灰色から一瞬バラ色に − 空を眺める人 2006年12月18日

この季節の天候の悪さには憂鬱になる。冬なのだからお天気がよくなくて当たり前だが、曇天のパリ(灰色なのは一年中?)の空の下で寒さにさらされ、さらに雨に降られると、泣きっ面に蜂だ。ぽつぽつ、パラパラ、しとしと、雨量は少ないが、冬の雨はわびしい。たいてい朝方に降ってお昼過ぎに上がるか、降ったり止んだり。雨水はアスファルトと違ってでこぼこした石畳の表面に残り、濡れた路面がついに乾かないまま一日が過ぎることも多い。晴れ間が出ても湿気を含んだ日陰の通りは寒く、足下から寒さが忍び寄る。「底冷えのするヨーロッパの冬」などと言われるのは、日照時間の少ないせいなのだ。


それでも今年は秋からずっと好天が続き、例年よりはずいぶん暖かい。雪不足を心配するスキー場の懸念を別にすれば、家に引きこもりがちなこの季節に気温があまり下がらず晴れの日が多いのはありがたい。ノエル(クリスマス)シーズンの飾り付けも美しい街を歩く足取りが軽くなる。雨が上がったある午後、カメラを持って外に出てみた。

数年前出会ったロシアから来た青年画家が、ピンクがかった灰色の雲とブルーの青空をバックにした人物肖像画をよく描いていた。少女、若い女、壮年の男と人物が変わっても、背景にはいつも青い空にもったり浮かぶ薄ピンク色の雲。キッチュとも言える不自然な作風を彼の創造と思った私に、彼はそれがパリの空の特徴だと言った。今、私の目の前にそんな空があった。

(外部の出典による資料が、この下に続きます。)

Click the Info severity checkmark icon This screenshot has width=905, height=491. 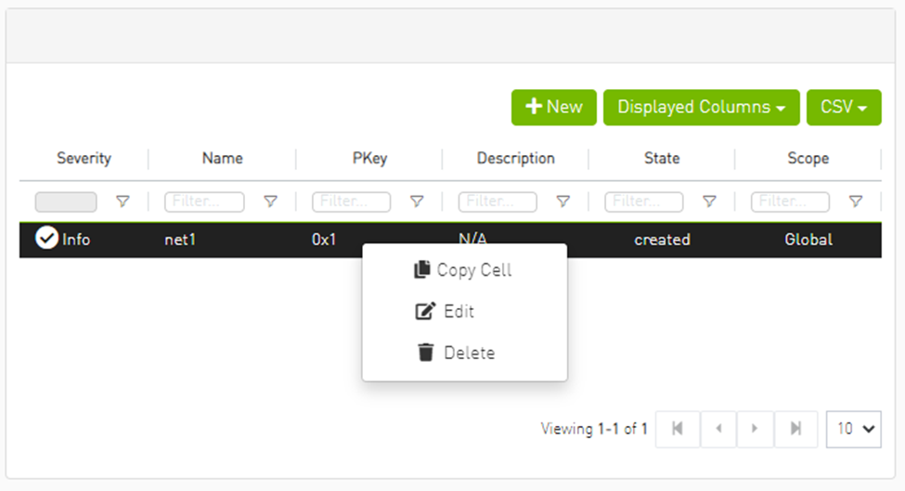click(46, 238)
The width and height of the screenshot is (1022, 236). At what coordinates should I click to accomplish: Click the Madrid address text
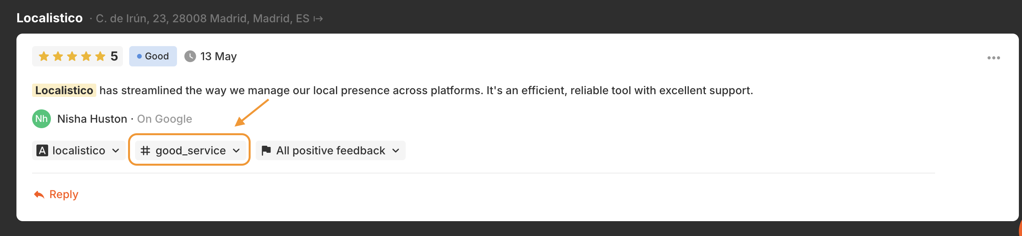(202, 19)
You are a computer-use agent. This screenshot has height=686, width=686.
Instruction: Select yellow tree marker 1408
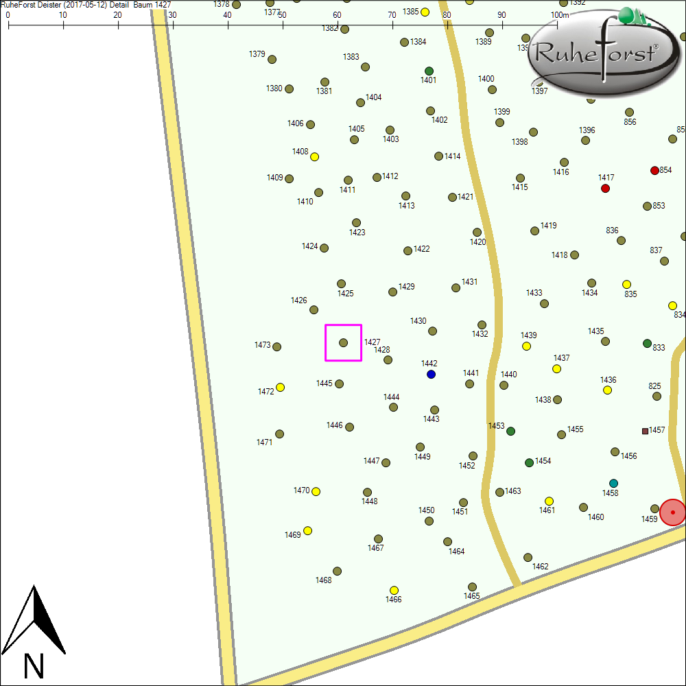coord(315,156)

ベルギーのシュルレアリスト画家ルネ・マグリットが白い雲の浮かぶ空をテーマに様々なオブジェを描き出したり切り抜いたりしている。ロシア人の彼の育ったカザフスタンにはなかったのかも知れないが、青空に厚い雲がかかる空はベルギーや北フランスの空の特質なのだろうか。今見ている空は、マグリットの平和な空とはちがうが、雲が薄紫の何とも言えない色合いになって、ノートルダムを金色に輝かせ、見事な景色だ。
日本にもこういう雲があったろうか。なんだか思い出せない。東京ならば寒くても乾燥し、好天が多いけれど、私の生まれた秋田県横手市は豪雪地域だから、この季節は曇天と決まっていた。今にも泣き出しそうな冬の空は灰色一色でその度合いが濃くなると、白いものが降ってきて、外でうろうろなんかしていられない。テラスのあるカフェなどもちろんあるわけなく、外で暇つぶしせずに用事が済んだらとっとと家路を急ぐだけ。それはそれで、厳しく単調な冬を乗り越える覚悟のようなものが芽生える。そのかわり晴れると雪の白さに太陽が反射して光があふれ、雪にまみれて遊んだものだ。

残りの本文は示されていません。